Heck glanced back and nodded. He knew where The Coal Hole was. Father Pat might be a priest, and a good one too, but he was occasionally partial to a small whiskey.

‘If he misses you tonight, I’ll be seeing him again in the morning. Who shall I say called?’

‘Mark – his nephew.’

There was a long, cool silence, the woman’s features inscrutable in the dimness. Finally, she said, ‘Well, well … you wouldn’t by any chance be in trouble again?’

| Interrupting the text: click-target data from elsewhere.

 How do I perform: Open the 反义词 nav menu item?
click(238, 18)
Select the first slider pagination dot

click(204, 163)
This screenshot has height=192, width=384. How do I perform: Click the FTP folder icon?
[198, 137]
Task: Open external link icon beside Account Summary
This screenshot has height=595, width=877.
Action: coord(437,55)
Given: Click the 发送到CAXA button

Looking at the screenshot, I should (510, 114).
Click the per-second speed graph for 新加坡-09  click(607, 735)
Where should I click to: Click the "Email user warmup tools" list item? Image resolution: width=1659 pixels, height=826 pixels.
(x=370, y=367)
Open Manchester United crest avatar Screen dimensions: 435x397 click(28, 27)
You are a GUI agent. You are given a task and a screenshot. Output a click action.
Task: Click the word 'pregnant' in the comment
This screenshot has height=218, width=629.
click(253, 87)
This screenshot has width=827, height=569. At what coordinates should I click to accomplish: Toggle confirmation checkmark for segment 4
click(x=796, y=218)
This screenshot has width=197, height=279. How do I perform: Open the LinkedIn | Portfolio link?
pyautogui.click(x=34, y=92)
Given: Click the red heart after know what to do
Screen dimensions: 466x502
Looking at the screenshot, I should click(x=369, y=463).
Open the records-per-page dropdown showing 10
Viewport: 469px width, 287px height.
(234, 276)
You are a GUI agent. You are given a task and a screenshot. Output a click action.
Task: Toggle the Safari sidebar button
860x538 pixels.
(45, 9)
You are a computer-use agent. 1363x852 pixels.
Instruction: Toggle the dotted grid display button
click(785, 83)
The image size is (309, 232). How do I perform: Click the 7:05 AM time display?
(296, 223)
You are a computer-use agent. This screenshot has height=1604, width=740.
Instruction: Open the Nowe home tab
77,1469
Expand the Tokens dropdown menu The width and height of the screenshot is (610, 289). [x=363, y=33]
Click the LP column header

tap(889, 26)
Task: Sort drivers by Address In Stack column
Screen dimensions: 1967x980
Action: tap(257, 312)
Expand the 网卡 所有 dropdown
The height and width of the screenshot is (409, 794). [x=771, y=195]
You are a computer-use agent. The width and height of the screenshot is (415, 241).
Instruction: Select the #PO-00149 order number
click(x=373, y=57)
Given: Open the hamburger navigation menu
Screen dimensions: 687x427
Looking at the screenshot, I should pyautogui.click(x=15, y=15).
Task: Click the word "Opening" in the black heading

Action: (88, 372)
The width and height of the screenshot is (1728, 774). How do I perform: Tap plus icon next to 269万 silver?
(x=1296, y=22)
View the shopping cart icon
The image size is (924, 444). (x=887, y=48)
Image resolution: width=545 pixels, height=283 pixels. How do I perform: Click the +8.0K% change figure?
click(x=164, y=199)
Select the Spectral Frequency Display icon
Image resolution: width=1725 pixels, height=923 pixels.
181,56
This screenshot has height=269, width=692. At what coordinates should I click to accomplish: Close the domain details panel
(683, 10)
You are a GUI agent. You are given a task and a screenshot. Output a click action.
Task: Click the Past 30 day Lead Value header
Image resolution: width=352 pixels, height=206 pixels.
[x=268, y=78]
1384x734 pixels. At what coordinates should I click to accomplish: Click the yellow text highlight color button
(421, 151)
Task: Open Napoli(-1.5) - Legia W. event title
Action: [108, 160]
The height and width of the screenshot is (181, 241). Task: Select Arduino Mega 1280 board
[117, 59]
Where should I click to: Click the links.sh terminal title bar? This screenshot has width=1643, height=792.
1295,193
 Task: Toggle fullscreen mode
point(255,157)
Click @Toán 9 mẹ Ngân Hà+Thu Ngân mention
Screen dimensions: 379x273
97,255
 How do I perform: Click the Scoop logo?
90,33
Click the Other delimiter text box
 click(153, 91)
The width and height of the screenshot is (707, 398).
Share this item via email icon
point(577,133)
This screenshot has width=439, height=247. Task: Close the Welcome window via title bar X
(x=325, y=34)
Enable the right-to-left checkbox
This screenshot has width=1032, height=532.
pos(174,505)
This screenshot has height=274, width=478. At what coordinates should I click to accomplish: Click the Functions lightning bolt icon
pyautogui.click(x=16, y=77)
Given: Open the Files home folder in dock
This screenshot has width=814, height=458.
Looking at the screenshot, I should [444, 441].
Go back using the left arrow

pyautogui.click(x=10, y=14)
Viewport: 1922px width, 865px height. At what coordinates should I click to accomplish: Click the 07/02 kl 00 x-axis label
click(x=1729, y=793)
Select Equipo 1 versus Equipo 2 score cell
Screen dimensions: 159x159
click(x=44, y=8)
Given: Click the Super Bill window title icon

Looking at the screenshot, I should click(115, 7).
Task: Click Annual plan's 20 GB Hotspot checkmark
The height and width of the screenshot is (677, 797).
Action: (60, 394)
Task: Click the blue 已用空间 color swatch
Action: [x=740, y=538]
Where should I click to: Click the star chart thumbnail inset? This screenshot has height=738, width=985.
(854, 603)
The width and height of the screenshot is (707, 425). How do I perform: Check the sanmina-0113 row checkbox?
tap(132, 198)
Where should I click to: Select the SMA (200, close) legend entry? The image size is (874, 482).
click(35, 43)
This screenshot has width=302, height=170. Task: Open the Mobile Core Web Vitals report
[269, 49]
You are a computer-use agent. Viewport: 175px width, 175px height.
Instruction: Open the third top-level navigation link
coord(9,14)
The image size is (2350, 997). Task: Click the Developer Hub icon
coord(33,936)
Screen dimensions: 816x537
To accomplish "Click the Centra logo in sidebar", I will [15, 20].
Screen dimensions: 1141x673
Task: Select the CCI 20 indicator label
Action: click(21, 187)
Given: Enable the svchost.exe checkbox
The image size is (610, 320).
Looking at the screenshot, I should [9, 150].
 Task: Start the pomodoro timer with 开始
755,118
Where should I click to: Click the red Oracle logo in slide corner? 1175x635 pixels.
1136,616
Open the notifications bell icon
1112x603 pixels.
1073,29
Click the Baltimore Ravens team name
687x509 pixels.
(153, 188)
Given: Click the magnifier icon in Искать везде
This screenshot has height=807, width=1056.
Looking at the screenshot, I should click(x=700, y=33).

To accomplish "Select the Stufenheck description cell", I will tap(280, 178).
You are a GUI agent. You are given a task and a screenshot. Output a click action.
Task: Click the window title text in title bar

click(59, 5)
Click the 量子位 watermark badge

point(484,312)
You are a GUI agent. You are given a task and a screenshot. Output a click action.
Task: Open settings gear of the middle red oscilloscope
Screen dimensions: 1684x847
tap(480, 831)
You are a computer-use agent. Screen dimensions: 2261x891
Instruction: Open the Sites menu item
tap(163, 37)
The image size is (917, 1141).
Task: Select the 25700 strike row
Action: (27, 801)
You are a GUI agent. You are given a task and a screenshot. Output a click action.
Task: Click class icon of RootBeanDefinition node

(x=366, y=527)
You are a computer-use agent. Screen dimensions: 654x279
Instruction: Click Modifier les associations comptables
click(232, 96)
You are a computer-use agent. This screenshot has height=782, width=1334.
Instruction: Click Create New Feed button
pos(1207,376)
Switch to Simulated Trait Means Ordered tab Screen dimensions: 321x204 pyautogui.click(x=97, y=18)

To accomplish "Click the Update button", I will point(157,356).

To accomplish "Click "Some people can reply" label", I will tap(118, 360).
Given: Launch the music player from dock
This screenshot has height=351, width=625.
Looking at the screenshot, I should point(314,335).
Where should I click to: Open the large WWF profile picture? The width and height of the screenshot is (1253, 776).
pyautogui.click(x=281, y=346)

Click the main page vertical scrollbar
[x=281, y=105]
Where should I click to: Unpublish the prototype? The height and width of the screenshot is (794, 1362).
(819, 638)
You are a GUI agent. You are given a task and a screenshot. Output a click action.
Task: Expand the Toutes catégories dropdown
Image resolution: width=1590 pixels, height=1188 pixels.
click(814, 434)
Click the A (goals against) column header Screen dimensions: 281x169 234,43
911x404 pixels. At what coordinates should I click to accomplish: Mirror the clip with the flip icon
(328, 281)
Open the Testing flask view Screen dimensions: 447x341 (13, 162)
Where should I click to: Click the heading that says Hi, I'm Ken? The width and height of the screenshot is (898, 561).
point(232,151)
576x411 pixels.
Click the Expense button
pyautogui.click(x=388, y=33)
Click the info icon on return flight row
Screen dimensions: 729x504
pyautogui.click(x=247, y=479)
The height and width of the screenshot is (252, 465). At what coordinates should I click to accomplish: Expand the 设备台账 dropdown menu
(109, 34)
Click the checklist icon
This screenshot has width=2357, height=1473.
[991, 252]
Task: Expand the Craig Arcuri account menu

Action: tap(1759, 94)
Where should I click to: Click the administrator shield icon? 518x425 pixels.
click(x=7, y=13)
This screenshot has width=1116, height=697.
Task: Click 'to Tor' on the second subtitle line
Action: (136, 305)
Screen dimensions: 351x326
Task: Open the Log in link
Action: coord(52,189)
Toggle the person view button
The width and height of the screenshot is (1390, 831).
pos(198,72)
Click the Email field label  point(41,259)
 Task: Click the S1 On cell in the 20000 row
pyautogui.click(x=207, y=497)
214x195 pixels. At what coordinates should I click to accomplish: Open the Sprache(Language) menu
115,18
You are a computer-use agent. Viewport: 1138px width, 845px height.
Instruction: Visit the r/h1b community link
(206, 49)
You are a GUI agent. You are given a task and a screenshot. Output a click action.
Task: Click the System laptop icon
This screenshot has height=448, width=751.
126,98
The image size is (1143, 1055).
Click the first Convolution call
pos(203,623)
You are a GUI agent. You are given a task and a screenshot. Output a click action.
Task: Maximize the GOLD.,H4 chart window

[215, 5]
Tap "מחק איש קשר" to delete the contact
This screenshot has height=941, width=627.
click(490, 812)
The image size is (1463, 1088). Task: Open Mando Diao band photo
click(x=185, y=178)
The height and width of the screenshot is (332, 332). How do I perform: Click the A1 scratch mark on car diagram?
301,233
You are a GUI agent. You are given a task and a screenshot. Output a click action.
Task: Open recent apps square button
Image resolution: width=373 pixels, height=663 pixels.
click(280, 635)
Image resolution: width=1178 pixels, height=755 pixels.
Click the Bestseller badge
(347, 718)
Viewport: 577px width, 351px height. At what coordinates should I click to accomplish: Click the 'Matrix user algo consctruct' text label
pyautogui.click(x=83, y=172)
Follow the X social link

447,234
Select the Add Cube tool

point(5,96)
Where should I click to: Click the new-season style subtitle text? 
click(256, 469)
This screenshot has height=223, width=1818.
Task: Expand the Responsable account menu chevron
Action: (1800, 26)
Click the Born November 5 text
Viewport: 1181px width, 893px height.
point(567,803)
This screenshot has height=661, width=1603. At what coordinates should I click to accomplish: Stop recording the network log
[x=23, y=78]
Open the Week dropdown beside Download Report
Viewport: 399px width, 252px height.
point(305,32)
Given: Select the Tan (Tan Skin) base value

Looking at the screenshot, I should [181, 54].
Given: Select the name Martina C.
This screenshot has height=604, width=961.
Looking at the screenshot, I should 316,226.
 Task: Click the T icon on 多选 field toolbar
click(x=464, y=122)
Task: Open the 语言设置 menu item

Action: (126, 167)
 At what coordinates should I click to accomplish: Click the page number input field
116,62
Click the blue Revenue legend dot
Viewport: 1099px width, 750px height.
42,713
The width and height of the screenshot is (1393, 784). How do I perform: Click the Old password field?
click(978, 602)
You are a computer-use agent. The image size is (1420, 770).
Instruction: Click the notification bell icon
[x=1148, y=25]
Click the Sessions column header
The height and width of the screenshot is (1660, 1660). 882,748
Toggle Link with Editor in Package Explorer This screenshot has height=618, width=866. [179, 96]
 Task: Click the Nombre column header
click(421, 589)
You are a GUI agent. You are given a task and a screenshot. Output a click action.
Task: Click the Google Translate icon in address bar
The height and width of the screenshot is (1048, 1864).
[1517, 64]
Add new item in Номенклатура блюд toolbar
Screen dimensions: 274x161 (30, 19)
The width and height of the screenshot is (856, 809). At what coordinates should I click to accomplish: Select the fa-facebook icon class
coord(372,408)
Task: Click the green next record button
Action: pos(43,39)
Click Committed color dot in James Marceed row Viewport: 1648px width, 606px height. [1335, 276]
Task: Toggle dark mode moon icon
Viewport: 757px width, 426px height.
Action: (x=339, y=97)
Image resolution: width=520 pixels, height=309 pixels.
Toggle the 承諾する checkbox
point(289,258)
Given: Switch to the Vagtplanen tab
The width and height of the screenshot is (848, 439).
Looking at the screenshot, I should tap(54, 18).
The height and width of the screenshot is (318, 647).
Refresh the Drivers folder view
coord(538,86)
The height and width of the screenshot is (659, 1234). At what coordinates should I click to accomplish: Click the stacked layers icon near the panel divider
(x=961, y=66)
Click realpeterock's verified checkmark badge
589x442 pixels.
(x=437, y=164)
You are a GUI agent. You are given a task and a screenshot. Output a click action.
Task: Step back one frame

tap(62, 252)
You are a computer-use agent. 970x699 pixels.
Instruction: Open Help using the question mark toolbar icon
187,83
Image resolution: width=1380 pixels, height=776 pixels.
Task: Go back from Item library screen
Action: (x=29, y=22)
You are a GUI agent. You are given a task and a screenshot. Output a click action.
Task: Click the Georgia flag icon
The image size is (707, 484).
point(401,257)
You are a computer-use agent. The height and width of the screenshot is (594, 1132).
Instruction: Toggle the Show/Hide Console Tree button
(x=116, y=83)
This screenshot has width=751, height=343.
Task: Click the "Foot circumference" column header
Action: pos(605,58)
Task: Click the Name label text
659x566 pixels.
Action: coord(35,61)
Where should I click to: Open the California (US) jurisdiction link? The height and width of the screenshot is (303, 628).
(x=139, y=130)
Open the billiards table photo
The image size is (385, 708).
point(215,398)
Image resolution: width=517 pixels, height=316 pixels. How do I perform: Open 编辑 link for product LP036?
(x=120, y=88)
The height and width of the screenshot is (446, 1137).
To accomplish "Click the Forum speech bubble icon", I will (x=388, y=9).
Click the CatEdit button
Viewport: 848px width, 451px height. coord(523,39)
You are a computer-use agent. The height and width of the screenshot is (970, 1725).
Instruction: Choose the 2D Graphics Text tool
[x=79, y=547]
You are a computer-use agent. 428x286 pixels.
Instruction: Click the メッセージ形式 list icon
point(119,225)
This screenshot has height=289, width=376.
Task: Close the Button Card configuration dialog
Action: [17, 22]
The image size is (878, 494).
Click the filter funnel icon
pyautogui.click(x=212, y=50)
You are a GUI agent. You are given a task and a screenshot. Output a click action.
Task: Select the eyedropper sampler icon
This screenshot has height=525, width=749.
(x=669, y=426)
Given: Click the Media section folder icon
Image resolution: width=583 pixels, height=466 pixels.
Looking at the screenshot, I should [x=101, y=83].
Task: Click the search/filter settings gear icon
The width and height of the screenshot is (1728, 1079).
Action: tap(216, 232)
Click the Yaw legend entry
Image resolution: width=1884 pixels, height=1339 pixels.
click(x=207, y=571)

Mrs O’Malley was another who’d disapproved of what Heck had done all those years ago. Descended from a long line of Irish Republicans, she’d disapproved of the British police in general, so she’d felt especially affronted by Heck taking up lodgings here.

‘No, I’m not in trouble, Mrs O’Malley,’ Heck replied. ‘But you guys may be.’

‘I beg your pardon?’

All of you.’ He walked on to the gate.

‘If Father Pat asks?’ she called again, now sounding a tad concerned.

‘Yep,’ Heck said over his shoulder. ‘Him too.’

Chapter 11

Bradburn wasn’t just known for being a grim town up north. It had also produced several celebrated sons and daughters who’d made an impact in the entertainment industry.

One of the most controversial of these – at least in his time – was Terry Bayber, a knockabout northern comic whose heyday was the late 1940s and early 1950s, but who’d mainly been famous back then for being irreverent and even ‘subversive’ according to one daily newspaper. Bayber’s risqué routines were always aided and abetted by his busty, blonde and ever scantily clad girlfriend and business partner, Mavis Broom, ‘Our Mavis’, who was the recipient of endless light-hearted innuendo throughout his shows. Bayber’s death in 1954, at the age of 55, was very premature, but his memory lived on, certainly on his home patch, where campaigners had lobbied from an early stage for a permanent memorial to him. Only now had this dream finally become reality, with Bradburn Council coughing up, and further donations coming from local businesses, to produce a seven-foot-tall bronze figure mounted on a plinth in the town’s central Plaza.

But this was Bradburn, so things had not gone entirely smoothly.